-- DATA SECTION follows --
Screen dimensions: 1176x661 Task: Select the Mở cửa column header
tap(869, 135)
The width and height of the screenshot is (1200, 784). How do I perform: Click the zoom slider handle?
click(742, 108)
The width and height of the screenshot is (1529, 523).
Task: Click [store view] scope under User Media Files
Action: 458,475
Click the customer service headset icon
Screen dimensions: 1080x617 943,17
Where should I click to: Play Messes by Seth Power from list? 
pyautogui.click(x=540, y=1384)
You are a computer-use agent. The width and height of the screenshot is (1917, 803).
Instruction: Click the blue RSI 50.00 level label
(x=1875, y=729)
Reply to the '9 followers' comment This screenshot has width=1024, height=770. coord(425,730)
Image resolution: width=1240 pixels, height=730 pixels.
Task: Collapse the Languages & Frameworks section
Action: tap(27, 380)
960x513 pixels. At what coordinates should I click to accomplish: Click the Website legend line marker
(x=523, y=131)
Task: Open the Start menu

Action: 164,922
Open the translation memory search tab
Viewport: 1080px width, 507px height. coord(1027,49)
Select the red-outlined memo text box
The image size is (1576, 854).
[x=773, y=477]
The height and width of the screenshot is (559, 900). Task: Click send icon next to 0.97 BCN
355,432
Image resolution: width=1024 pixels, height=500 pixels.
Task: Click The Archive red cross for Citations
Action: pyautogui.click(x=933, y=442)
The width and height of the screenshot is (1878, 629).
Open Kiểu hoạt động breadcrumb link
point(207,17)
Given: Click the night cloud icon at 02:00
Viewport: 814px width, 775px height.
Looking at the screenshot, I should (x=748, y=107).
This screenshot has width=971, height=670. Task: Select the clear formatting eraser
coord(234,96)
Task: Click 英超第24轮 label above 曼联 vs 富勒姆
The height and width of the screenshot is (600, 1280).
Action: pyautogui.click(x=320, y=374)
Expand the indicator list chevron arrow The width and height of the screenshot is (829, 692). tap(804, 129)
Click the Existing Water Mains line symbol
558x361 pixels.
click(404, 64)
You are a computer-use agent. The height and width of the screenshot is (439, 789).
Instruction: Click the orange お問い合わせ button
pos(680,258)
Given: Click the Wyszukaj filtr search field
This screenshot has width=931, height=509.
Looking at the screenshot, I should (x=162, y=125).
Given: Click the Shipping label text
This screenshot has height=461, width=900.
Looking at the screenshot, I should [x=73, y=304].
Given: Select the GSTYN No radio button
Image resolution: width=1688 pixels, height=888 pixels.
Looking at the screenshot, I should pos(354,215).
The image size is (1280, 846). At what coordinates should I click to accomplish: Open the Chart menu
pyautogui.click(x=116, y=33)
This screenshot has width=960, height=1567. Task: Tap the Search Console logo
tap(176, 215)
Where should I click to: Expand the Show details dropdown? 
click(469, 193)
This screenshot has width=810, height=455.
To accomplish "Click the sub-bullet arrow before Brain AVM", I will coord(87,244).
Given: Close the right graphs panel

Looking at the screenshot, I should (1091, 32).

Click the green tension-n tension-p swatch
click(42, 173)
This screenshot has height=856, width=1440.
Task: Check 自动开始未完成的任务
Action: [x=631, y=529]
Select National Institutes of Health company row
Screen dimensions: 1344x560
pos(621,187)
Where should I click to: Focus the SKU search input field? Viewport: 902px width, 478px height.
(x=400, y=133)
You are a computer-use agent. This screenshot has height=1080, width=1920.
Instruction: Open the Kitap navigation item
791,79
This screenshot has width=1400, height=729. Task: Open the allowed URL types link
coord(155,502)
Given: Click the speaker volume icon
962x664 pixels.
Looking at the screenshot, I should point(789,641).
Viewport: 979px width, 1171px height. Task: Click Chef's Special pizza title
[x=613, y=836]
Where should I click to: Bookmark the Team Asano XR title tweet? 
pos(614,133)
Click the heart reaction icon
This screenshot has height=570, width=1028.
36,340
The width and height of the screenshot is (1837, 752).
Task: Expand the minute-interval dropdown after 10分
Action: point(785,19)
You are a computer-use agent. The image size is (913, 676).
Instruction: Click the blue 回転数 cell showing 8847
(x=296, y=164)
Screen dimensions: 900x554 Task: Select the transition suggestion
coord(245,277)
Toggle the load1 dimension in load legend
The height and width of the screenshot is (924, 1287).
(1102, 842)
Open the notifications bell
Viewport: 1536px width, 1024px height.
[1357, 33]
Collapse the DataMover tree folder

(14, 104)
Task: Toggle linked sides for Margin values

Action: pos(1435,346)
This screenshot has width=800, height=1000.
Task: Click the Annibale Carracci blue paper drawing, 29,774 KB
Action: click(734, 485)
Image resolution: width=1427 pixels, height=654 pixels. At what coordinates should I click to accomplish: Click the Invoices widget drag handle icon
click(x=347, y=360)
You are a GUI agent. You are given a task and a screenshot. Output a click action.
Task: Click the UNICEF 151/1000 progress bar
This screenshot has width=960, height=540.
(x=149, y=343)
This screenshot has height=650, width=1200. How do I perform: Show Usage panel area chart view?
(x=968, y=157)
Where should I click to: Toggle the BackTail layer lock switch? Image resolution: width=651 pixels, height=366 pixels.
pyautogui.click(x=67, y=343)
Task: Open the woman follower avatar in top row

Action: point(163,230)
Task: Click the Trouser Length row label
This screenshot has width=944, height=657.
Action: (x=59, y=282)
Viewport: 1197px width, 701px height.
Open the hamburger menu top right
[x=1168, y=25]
-- DATA SECTION concluded --
WHAT YOU WILL DO: Repeat all of the data exactly.

SOLUTION FOR THIS EXERCISE:
Screen dimensions: 1176x661 Task: Select the Mở cửa column header
tap(869, 135)
The width and height of the screenshot is (1200, 784). How do I perform: Click the zoom slider handle?
click(742, 108)
The width and height of the screenshot is (1529, 523).
Task: Click [store view] scope under User Media Files
Action: 458,475
Click the customer service headset icon
Screen dimensions: 1080x617 943,17
Where should I click to: Play Messes by Seth Power from list? 
pyautogui.click(x=540, y=1384)
You are a computer-use agent. The width and height of the screenshot is (1917, 803).
Instruction: Click the blue RSI 50.00 level label
(x=1875, y=729)
Reply to the '9 followers' comment This screenshot has width=1024, height=770. coord(425,730)
Image resolution: width=1240 pixels, height=730 pixels.
Task: Collapse the Languages & Frameworks section
Action: tap(27, 380)
960x513 pixels. At what coordinates should I click to accomplish: Click the Website legend line marker
(x=523, y=131)
Task: Open the Start menu

Action: 164,922
Open the translation memory search tab
Viewport: 1080px width, 507px height. coord(1027,49)
Select the red-outlined memo text box
The image size is (1576, 854).
[x=773, y=477]
The height and width of the screenshot is (559, 900). Task: Click send icon next to 0.97 BCN
355,432
Image resolution: width=1024 pixels, height=500 pixels.
Task: Click The Archive red cross for Citations
Action: pyautogui.click(x=933, y=442)
The width and height of the screenshot is (1878, 629).
Open Kiểu hoạt động breadcrumb link
point(207,17)
Given: Click the night cloud icon at 02:00
Viewport: 814px width, 775px height.
Looking at the screenshot, I should (x=748, y=107).
This screenshot has width=971, height=670. Task: Select the clear formatting eraser
coord(234,96)
Task: Click 英超第24轮 label above 曼联 vs 富勒姆
The height and width of the screenshot is (600, 1280).
Action: pyautogui.click(x=320, y=374)
Expand the indicator list chevron arrow The width and height of the screenshot is (829, 692). tap(804, 129)
Click the Existing Water Mains line symbol
558x361 pixels.
click(404, 64)
You are a computer-use agent. The height and width of the screenshot is (439, 789).
Instruction: Click the orange お問い合わせ button
pos(680,258)
Given: Click the Wyszukaj filtr search field
This screenshot has width=931, height=509.
Looking at the screenshot, I should (x=162, y=125).
Given: Click the Shipping label text
This screenshot has height=461, width=900.
Looking at the screenshot, I should [x=73, y=304].
Given: Select the GSTYN No radio button
Image resolution: width=1688 pixels, height=888 pixels.
Looking at the screenshot, I should pos(354,215).
The image size is (1280, 846). At what coordinates should I click to accomplish: Open the Chart menu
pyautogui.click(x=116, y=33)
This screenshot has width=960, height=1567. Task: Tap the Search Console logo
tap(176, 215)
Where should I click to: Expand the Show details dropdown? 
click(469, 193)
This screenshot has width=810, height=455.
To accomplish "Click the sub-bullet arrow before Brain AVM", I will coord(87,244).
Given: Close the right graphs panel

Looking at the screenshot, I should (1091, 32).

Click the green tension-n tension-p swatch
click(42, 173)
This screenshot has height=856, width=1440.
Task: Check 自动开始未完成的任务
Action: [x=631, y=529]
Select National Institutes of Health company row
Screen dimensions: 1344x560
pos(621,187)
Where should I click to: Focus the SKU search input field? Viewport: 902px width, 478px height.
(x=400, y=133)
You are a computer-use agent. This screenshot has height=1080, width=1920.
Instruction: Open the Kitap navigation item
791,79
This screenshot has width=1400, height=729. Task: Open the allowed URL types link
coord(155,502)
Given: Click the speaker volume icon
962x664 pixels.
Looking at the screenshot, I should point(789,641).
Viewport: 979px width, 1171px height. Task: Click Chef's Special pizza title
[x=613, y=836]
Where should I click to: Bookmark the Team Asano XR title tweet? 
pos(614,133)
Click the heart reaction icon
This screenshot has height=570, width=1028.
36,340
The width and height of the screenshot is (1837, 752).
Task: Expand the minute-interval dropdown after 10分
Action: point(785,19)
You are a computer-use agent. The image size is (913, 676).
Instruction: Click the blue 回転数 cell showing 8847
(x=296, y=164)
Screen dimensions: 900x554 Task: Select the transition suggestion
coord(245,277)
Toggle the load1 dimension in load legend
The height and width of the screenshot is (924, 1287).
(1102, 842)
Open the notifications bell
Viewport: 1536px width, 1024px height.
[1357, 33]
Collapse the DataMover tree folder

(14, 104)
Task: Toggle linked sides for Margin values

Action: pos(1435,346)
This screenshot has width=800, height=1000.
Task: Click the Annibale Carracci blue paper drawing, 29,774 KB
Action: click(734, 485)
Image resolution: width=1427 pixels, height=654 pixels. At what coordinates should I click to accomplish: Click the Invoices widget drag handle icon
click(x=347, y=360)
You are a GUI agent. You are given a task and a screenshot. Output a click action.
Task: Click the UNICEF 151/1000 progress bar
This screenshot has width=960, height=540.
(x=149, y=343)
This screenshot has height=650, width=1200. How do I perform: Show Usage panel area chart view?
(x=968, y=157)
Where should I click to: Toggle the BackTail layer lock switch? Image resolution: width=651 pixels, height=366 pixels.
pyautogui.click(x=67, y=343)
Task: Open the woman follower avatar in top row

Action: point(163,230)
Task: Click the Trouser Length row label
This screenshot has width=944, height=657.
Action: (x=59, y=282)
Viewport: 1197px width, 701px height.
Open the hamburger menu top right
[x=1168, y=25]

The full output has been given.